The taste that resides in a pomegranate kernel is not only described by the sweetness. You must include the tiny explosion of juiciness that comes when you bite into one of these slightly enlarged, maroon versions of a corn kernel. Add a small crunchiness in the center, and you’ve almost got a pomegranate. I would describe it as tasting like a sweeter version of a cranberry, so to say. But that’s not the best part.

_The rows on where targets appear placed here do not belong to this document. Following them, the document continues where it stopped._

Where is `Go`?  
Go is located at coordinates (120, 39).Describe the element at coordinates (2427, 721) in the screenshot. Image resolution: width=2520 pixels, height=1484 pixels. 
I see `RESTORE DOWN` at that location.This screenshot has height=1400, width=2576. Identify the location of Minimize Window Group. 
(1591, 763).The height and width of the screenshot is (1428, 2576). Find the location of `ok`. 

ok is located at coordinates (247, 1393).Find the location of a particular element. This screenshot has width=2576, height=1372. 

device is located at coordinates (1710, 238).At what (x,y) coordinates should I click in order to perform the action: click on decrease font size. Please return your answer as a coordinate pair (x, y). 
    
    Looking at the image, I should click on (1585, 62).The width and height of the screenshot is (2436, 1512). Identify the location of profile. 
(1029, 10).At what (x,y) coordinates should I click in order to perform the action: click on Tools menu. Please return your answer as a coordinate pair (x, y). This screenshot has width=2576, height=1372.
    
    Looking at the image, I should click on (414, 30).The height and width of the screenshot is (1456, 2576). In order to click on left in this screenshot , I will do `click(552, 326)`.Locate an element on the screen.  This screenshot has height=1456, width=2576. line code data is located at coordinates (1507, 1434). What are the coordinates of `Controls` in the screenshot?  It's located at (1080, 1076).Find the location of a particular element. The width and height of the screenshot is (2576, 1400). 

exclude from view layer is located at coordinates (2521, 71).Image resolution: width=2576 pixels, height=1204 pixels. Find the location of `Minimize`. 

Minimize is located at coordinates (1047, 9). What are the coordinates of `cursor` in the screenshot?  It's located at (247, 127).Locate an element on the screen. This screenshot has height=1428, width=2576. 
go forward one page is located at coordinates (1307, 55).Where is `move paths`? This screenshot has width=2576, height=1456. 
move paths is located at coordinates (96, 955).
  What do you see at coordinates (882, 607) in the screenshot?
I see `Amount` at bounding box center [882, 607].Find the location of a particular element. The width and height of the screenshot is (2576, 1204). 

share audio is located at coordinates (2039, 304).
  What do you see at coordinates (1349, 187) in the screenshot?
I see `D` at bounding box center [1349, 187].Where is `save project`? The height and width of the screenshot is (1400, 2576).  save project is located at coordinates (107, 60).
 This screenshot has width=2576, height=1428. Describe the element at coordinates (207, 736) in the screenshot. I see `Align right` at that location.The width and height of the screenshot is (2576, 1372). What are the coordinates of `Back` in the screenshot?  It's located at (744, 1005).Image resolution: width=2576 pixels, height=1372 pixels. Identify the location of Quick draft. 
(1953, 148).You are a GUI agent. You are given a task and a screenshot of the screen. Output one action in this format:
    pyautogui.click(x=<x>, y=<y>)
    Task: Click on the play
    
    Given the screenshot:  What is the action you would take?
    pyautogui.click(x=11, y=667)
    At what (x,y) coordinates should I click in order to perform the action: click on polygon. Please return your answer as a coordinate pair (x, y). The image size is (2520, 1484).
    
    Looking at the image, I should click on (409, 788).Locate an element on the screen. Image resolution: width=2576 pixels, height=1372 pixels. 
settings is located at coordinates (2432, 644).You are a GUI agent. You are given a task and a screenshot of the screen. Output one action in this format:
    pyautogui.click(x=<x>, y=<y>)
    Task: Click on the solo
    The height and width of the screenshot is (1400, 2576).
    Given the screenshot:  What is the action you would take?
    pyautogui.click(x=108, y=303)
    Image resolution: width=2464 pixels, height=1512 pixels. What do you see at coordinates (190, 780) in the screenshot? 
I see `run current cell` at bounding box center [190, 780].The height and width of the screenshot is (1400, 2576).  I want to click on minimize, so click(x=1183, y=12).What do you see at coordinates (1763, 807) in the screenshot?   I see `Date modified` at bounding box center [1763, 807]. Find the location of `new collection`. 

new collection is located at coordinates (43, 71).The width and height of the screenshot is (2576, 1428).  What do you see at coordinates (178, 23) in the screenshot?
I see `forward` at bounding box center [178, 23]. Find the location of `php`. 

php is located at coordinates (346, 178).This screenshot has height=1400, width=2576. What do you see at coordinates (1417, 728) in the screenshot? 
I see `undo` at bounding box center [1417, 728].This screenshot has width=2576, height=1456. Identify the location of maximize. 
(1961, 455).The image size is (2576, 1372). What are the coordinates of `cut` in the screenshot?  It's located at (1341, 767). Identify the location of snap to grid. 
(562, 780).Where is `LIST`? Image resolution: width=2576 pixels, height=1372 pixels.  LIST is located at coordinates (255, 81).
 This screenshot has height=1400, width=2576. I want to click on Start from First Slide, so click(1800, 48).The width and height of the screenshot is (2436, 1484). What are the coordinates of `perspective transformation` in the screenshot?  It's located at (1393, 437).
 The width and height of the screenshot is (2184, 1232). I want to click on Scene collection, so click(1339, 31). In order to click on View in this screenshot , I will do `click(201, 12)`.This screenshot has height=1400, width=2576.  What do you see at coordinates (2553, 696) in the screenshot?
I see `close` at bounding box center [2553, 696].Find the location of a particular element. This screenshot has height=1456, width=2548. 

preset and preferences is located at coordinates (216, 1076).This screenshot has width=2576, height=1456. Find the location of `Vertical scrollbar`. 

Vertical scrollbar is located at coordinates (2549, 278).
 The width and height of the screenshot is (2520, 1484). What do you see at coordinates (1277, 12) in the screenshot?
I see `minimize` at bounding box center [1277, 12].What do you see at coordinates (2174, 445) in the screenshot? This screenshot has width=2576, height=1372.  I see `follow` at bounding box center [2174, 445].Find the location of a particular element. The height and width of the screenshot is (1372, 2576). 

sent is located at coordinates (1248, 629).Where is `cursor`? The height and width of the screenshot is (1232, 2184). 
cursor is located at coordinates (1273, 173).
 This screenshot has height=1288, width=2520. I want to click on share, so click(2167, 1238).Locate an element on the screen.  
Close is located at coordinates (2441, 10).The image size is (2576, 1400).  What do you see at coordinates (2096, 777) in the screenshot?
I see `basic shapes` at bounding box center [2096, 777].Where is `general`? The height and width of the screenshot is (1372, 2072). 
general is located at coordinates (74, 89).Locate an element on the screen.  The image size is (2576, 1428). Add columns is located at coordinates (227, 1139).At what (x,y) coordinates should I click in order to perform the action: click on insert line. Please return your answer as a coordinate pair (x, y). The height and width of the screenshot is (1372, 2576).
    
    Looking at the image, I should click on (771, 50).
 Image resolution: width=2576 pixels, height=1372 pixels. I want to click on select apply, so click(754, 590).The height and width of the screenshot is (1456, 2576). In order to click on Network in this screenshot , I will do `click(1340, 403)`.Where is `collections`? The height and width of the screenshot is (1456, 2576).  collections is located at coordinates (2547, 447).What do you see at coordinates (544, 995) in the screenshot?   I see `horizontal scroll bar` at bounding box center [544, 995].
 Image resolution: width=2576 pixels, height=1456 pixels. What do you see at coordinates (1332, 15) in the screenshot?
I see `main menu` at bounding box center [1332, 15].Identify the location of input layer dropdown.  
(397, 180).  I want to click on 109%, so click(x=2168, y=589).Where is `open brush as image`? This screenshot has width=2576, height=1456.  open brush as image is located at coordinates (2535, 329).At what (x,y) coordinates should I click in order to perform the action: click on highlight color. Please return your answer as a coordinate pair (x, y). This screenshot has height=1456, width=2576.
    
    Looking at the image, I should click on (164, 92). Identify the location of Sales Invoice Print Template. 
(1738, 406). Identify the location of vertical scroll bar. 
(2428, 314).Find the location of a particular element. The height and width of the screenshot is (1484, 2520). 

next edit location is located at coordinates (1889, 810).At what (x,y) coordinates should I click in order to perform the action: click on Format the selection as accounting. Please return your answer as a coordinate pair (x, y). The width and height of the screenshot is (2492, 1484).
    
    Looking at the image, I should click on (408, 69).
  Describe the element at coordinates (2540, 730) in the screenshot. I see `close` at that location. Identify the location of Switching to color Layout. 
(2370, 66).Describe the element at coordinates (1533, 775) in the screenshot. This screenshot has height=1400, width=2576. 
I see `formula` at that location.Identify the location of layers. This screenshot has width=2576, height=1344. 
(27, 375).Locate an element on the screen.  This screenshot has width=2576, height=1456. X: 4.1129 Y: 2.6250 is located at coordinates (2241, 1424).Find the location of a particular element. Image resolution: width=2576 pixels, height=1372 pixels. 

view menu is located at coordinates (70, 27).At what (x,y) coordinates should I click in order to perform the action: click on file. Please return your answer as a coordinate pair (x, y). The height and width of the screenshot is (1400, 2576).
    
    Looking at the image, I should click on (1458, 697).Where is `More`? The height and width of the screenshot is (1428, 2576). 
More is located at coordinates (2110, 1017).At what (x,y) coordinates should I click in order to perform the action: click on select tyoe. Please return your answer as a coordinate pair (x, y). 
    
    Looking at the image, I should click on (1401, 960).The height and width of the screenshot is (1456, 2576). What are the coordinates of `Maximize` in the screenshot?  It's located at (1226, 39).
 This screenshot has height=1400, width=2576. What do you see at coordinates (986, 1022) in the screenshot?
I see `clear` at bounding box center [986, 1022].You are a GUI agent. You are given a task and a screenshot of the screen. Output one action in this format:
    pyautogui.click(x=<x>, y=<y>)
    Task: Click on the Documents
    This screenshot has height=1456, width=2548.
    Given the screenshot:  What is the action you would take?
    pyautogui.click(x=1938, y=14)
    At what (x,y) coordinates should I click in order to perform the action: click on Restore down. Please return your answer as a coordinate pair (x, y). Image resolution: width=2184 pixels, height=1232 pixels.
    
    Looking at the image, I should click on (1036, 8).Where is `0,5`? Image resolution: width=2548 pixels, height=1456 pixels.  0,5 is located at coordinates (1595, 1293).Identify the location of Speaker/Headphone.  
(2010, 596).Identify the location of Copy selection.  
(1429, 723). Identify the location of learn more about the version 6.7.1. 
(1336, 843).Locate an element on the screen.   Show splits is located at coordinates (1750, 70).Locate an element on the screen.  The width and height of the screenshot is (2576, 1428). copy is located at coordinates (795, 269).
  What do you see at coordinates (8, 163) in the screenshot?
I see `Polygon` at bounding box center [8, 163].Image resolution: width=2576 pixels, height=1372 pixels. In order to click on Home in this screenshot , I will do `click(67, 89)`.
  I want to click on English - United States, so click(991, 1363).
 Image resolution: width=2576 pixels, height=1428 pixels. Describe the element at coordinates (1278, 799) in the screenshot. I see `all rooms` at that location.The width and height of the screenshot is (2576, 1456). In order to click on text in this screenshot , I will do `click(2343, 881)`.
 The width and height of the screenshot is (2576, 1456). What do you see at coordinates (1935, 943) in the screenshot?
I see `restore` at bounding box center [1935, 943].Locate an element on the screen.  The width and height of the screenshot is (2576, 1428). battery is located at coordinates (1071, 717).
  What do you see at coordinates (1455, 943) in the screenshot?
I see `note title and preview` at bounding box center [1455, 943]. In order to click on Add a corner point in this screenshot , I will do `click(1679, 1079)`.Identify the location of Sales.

You see, to get any of these kernels from the pomegranate itself, you must use a process called “shucking” (I know guys, sounds weird). You peel the outer shell off, and deseed the fruit itself. That is what I found to be the most interesting part of a pomegranate. In fact, I found that taking each individual kernel off is almost as addictive as popping bubble wrap. I loved it so much that when my mom, my aunt and my grandmother were contemplating what to do with an extra one, I immediately asked if we could take it home. And so, we have a pomegranate in our residence. I can’t wait for lunch tomorrow!